- [Consignes]:
1. Selon l'entretien sur la scène musicale, combien The National étaient-ils payés par date lors de leur tournée européenne de 2003 ?
2. Prolongez l'entretien sur la scène musicale après sa dernière phrase.

Est-ce que tu travailles avec la scène locale ?
Avec la scène bordelaise non. Ce n’est pas par manque d’envie mais parce que je n’ai pas trouvé « le » groupe. Je serai ravi de travailler avec la scène locale. On m’a parfois reproché le fait que je défendais un peu trop les groupes anglo-saxons ou américains. C’est un peu moins le cas depuis deux trois ans avec François & The Atlas Mountains, That Summer, Verone ou Stranded Horse.
Les groupes américains savent que leur développement ne s’arrête pas à une page dans les Inrocks ou Uncut. Il y a des étapes à respecter. C’est en ça que The National ont été admirables. En 2003 ils venaient en tournée en Europe pour être payés 300 à 500 euros par date. Ce n’est pas grand-chose quand on est cinq et qu’il faut payer le backline, transport, van, etc… Ils savaient que leur développement passait par une exposition médiatique et sur scène. Je constate parfois que les groupes français sont plus impatients et leur conseillerais de se méfier de la promotion et de l’exposition classique qui ne veulent plus dire grand-chose.

Quelles sont tes plus belles rencontres ?

- [Enregistrements]:

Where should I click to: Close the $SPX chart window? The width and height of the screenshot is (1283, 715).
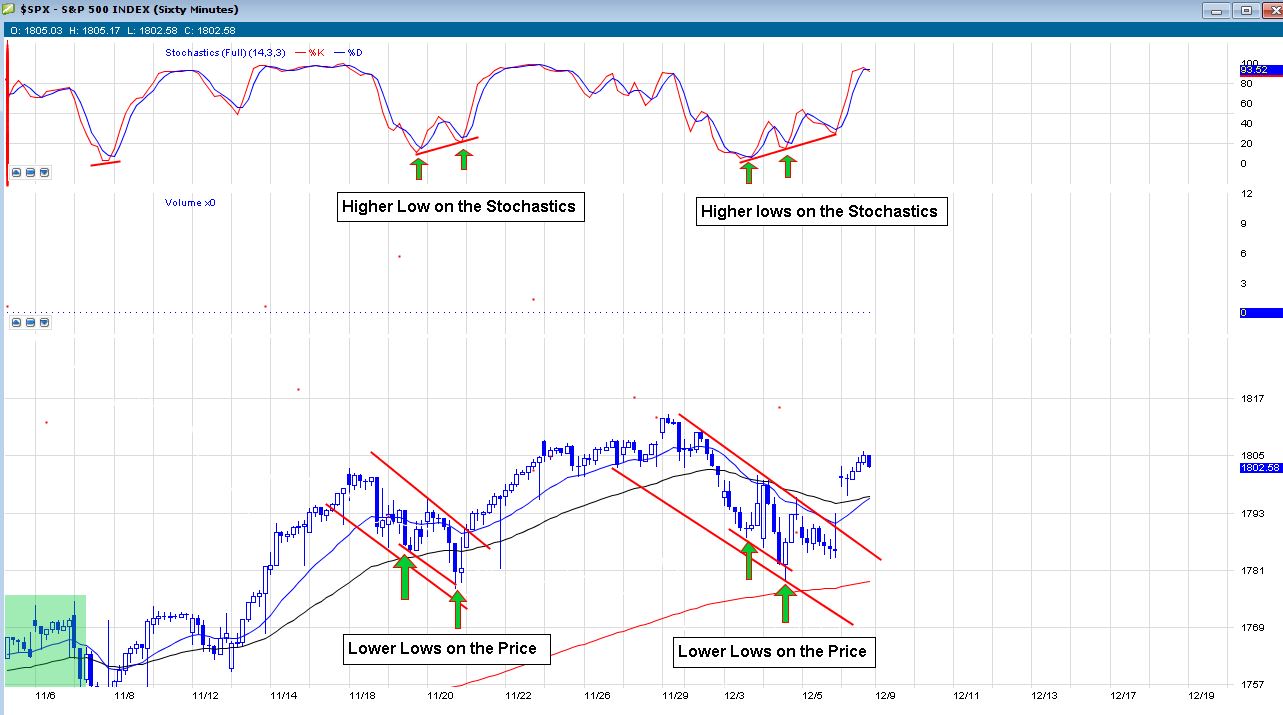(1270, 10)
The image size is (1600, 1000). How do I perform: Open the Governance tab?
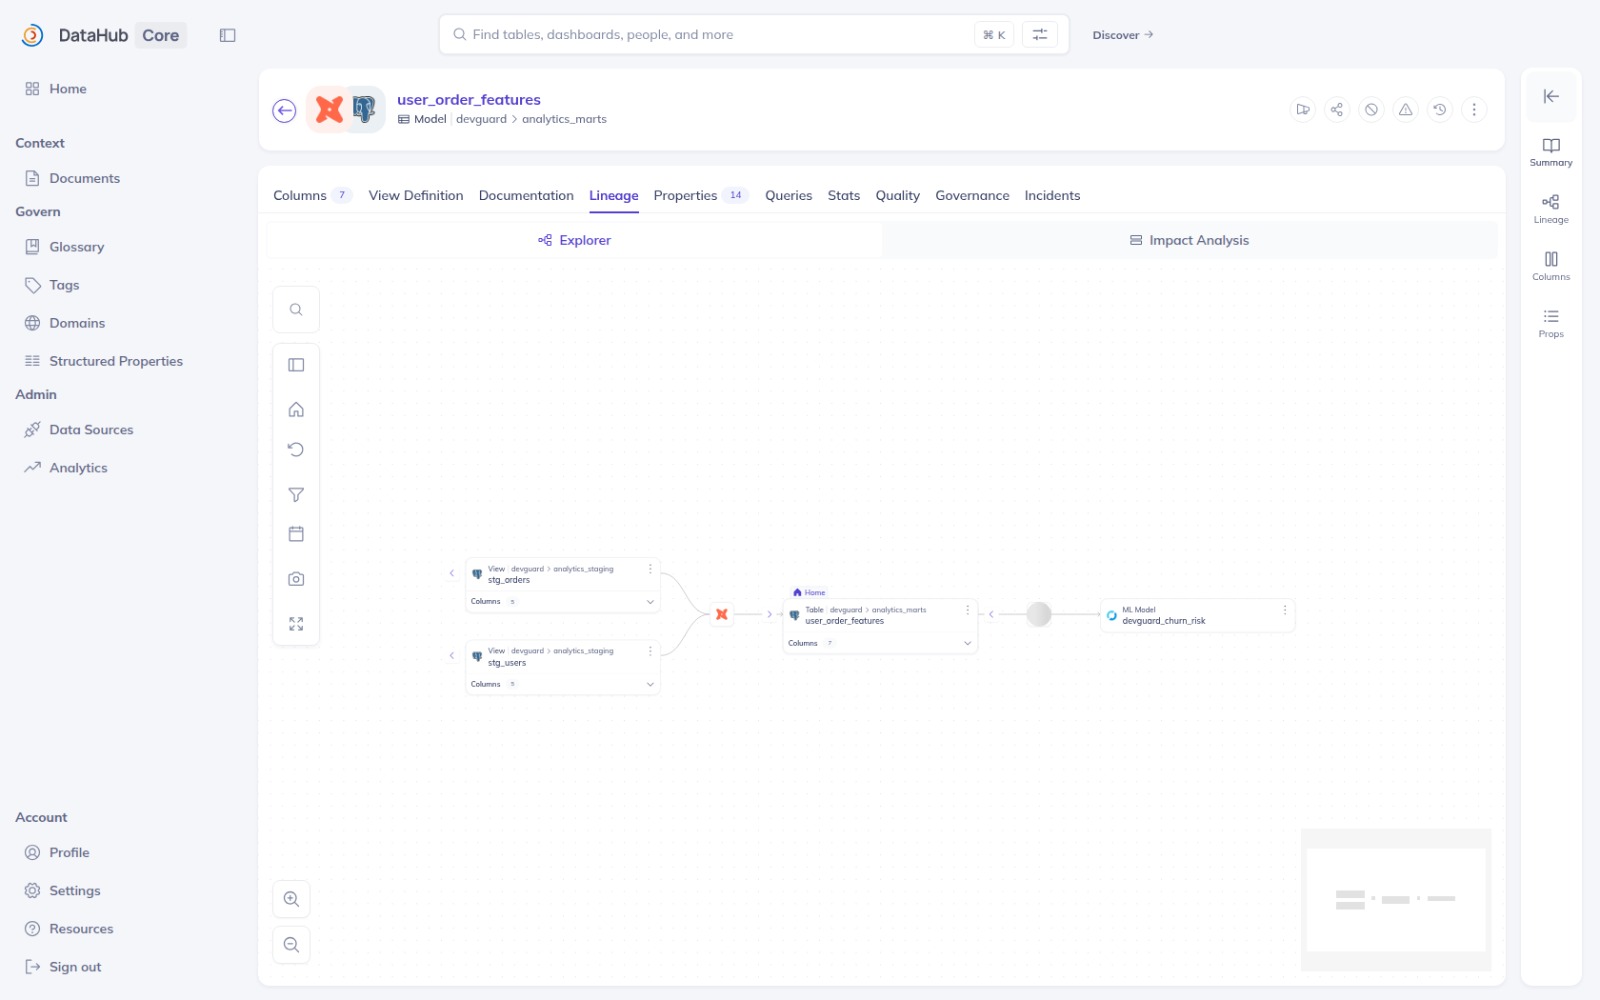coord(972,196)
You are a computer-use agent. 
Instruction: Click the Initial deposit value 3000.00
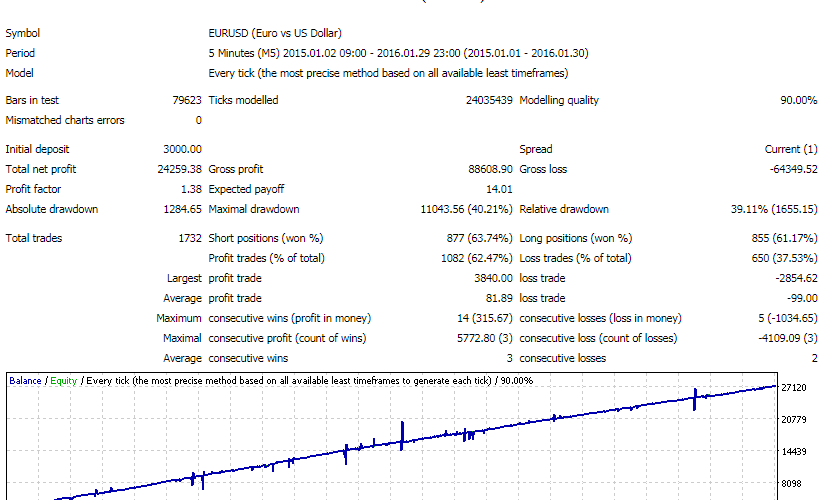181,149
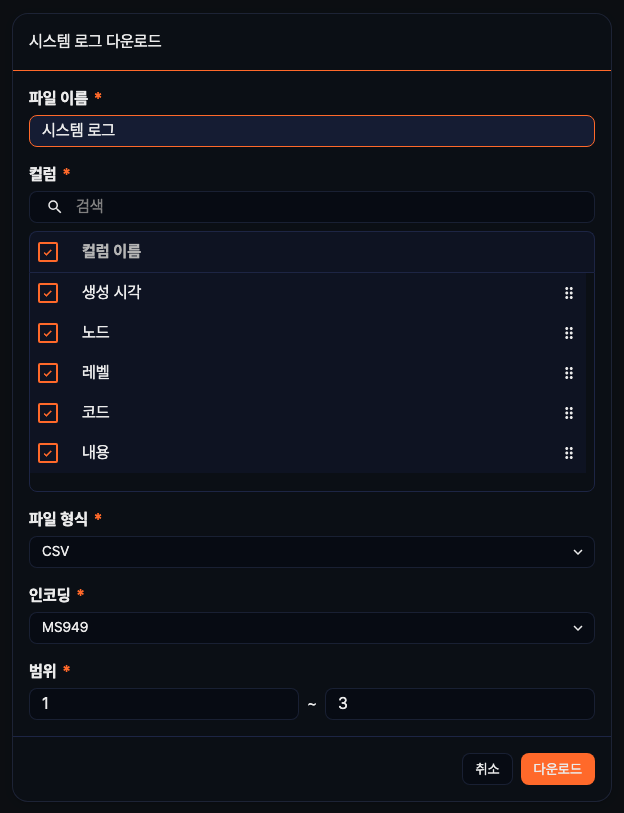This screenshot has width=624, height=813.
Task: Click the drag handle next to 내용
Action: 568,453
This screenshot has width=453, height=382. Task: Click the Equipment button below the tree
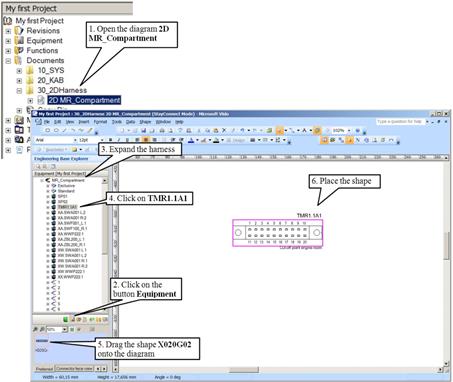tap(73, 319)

- [Réponses]:
1. De 300 à 500 euros par date.

2.
C’est dur de répondre car ce sont toutes de belles rencontres. Il est vrai que je suis fier de travailler avec des groupes dont j’étais fan dans les années 90 comme The Wedding Present, Swell, Idaho.
Cela fait partie des choses improbables de mon métier. J’ai aussi une grosse fierté de sortir des groupes totalement inconnus comme Flotation Toy Warning en 2004. Je suis attaché à ce groupe parce que leur album ne vieillit pas du tout et humainement ce fut une vraie rencontre. Le Loup et Thee Stranded Horse ont aussi été de belles rencontres. Bref il y en a eu beaucoup.

Neuf ans que le label existe, Talitres semble donc bien installé dans l’industrie du disque, est-ce que c’est ce que tu ressens ? Ressens-tu de la reconnaissance de la part d’autres labels, d’artistes et d’auditeurs ?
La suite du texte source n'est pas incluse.